Module emacspeak-setup.el has been updated to set up the Emacs' load-path to locate package atom-blogger, so if correctly installed, Emacspeak users should be able to launch and use atom-blogger with no further configuration.

Thursday, January 12, 2006

Emacspeak And Ruby

Emacspeak now speech-enables ruby-mode to support developing Web applications using Ruby On Rails. I presently use nxml-mode for editing the .rhtml files, but am looking for an alternative to using multi-mode or its variants when editing the embedded Ruby code. Sadly, one has to turn off nxml-mode's validity checking while editing .rhtml files --- otherwise it complains about the <% directives.

Monday, January 02, 2006

Emacspeak Wizard: Recording Audio Streams For Later Playback

Emacspeak includes a large collection of wizards implemented in module emacspeak-wizards.el One of these ---emacspeak-wizrds-rivo works hand-in-hand with script etc/rivo.pl to provide a simple record for later playback facility that can be used to record live realaudio streams for future playback. This is useful for listening to live broadcasts at a more convenient time.

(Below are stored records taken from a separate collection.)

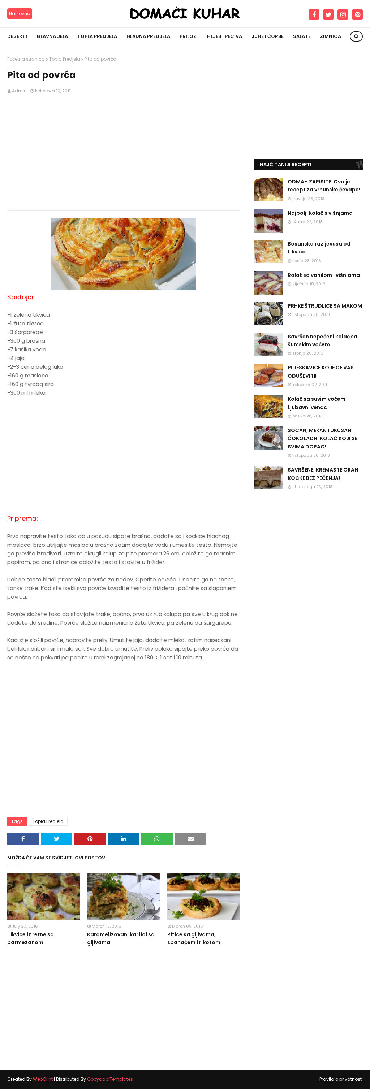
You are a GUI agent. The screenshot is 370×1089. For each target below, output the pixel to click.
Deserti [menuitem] (17, 36)
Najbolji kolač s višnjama (320, 213)
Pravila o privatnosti (341, 1079)
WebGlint (43, 1079)
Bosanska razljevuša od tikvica (319, 247)
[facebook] (314, 14)
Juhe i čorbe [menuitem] (267, 36)
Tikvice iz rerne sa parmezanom (30, 938)
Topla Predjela (64, 59)
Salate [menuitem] (302, 36)
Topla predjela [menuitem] (97, 36)
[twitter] (328, 14)
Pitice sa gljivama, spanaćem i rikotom (193, 938)
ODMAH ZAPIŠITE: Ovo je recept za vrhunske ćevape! (324, 185)
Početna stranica (26, 59)
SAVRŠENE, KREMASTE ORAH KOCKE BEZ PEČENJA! (323, 473)
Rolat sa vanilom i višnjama (324, 275)
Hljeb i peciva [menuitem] (224, 36)
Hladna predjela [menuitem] (148, 36)
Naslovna (19, 13)
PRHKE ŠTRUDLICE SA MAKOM (325, 305)
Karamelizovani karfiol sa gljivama (121, 938)
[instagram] (342, 14)
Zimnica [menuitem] (330, 36)
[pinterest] (357, 14)
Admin (19, 91)
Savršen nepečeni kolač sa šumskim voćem (322, 340)
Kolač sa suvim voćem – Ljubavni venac (319, 403)
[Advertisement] (123, 152)
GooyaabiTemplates (110, 1079)
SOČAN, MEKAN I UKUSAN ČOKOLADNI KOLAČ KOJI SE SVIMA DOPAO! (322, 438)
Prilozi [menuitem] (189, 36)
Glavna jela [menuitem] (52, 36)
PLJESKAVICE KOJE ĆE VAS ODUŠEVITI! (321, 371)
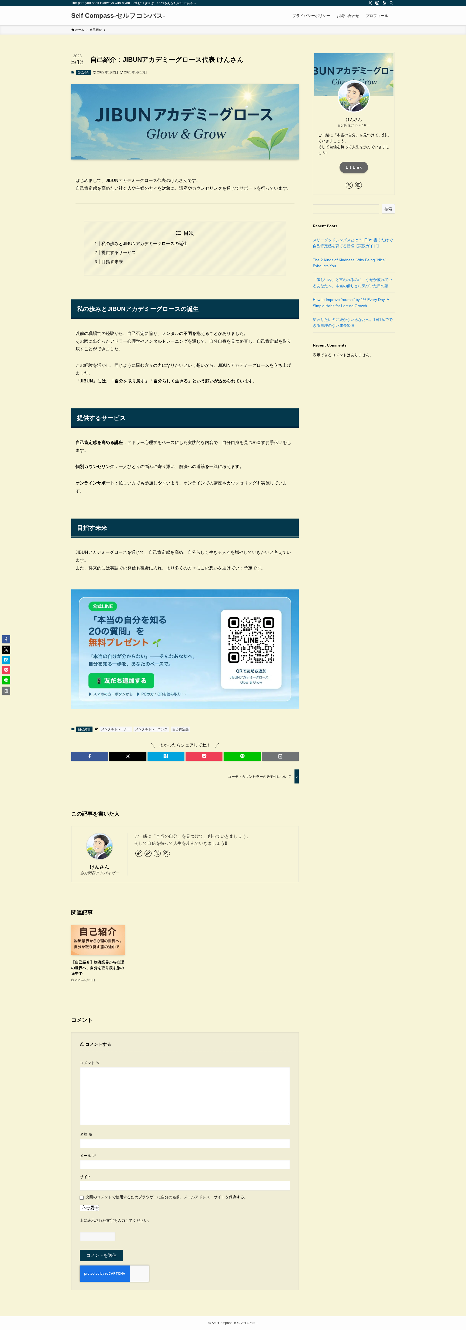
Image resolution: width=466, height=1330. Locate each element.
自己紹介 (83, 72)
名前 (86, 1134)
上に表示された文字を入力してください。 (116, 1220)
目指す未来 (112, 261)
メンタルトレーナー (115, 729)
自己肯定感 (180, 729)
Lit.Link (354, 167)
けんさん (99, 867)
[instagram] (377, 3)
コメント (90, 1063)
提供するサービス (118, 252)
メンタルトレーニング (151, 729)
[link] (138, 853)
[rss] (384, 3)
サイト (85, 1177)
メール (88, 1155)
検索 (388, 209)
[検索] (391, 3)
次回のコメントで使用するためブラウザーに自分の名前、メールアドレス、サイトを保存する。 (166, 1197)
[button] (89, 756)
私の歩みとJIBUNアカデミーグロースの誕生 (144, 243)
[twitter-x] (370, 3)
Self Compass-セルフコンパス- (118, 15)
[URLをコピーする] (280, 756)
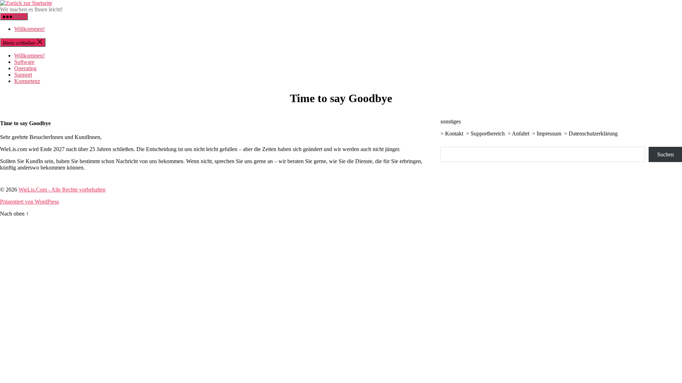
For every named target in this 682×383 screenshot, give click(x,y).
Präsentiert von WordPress (29, 202)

Wizard emacspeak-wizrds-rivo prompts for the time at which to record, the length of the recording, the stream to record, and the location in which the recording is to be stored. It then uses command trplayer (text-mode RealPlayer) with command vsound to capture the audio stream, and converts the result to MP3 using command lame. ToDo: With mplayer now able to play RealAudio streams, the etc/rivo.pl script should be updated to use mplayer since this will :

Remove the vsound dependency.
Enable us to record more than just RealAudio streams.

Saturday, December 31, 2005

Emacs Tip: Viewing Commands Available On A Prefix Key

Emacs, and consequently Emacspeak, uses a number of multi-key sequences. The initial key that makes up such a multi-key sequence --- AKA the prefix-key that leads to all Emacspeak commands is C-e (control-e).

Pressing any prefix-key followed by the help-key (C-h) results in Emacs displaying a *Help* buffer that lists all key-sequences beginning with that prefix.

This can be a very useful way of quickly seeing what keyboard commands are available --- as the resulting listing is shorter than what is produced by C-h b (command describe-bindings) which lists all key-bindings.

To use this feature to review Emacspeak's key-bindings, I have now moved command emacspeak-learn-emacs-mode to C-h C-l and C-e F1 from its original key-binding of C-e C-h --- the change is checked into CVS.

Friday, December 30, 2005

Using The New MPlayer With ALSA Support

New versions of the Linux mplayer can now play RealMedia files in addition to the various DVD and Windows audio and video streams. As an added bonus, mplayer can be built to use ALSA ---(note that default RPMs available on the Web still default to OSS as of December 2006). This, with the additional support for newer RealMedia formats has finally caused me to switch away from trplayer a---a command line RealPlayer that was built against RealPlayer 8.0

Note that building mplayer from source to include ALSA support, and locating all the codecs you need will require a few Google searches. Specifically, to play NPR streams, you will need to grab avisynth.dll from the SourceForge project of the same name. But once this is done, mplayer will happily play multiple streams of audio without requiring multichannel support from the sound card. For Emacspeak users this means that you get auditory icons, and more importantly software TTS while listening to audio streams.

To use software TTS while mplayer is playing audio streams requires that you use a TTS server that uses ALSA; the default Emacspeak servers still use OSS. To build a TTS server for IBM ViaVoice TTS, obtain Emacspeak sources from CVS, and follow the instructions in file servers/linux-outloud/ALSA.

As of a few weeks ago, The Emacspeak CVS repository has been updated so that all access to streaming media goes through mplayer by default. Make sure to configure your mplayer with a smaller cache size if you use it exclusively for streaming audio; by default it uses a rather large cache, and streaming realaudio often takes a long time to start before the cache is configured to be something smaller; I use a cache size of 64kb on my laptop.